__DESCRIPTION OF THE TASK__: Once you reach the line containing "Jump to original" in the data below, restate each line word for word up to and including the one containing "Image resolution: width=1080".

__DATASET CONTENT__:
-- -- --

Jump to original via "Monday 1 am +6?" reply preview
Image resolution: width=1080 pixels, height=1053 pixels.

-- -- --

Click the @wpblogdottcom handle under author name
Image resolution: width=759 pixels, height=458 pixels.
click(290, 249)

-- -- --

__ANSWER TO THE EXERCISE__:
Jump to original via "Monday 1 am +6?" reply preview
Image resolution: width=1080 pixels, height=1053 pixels.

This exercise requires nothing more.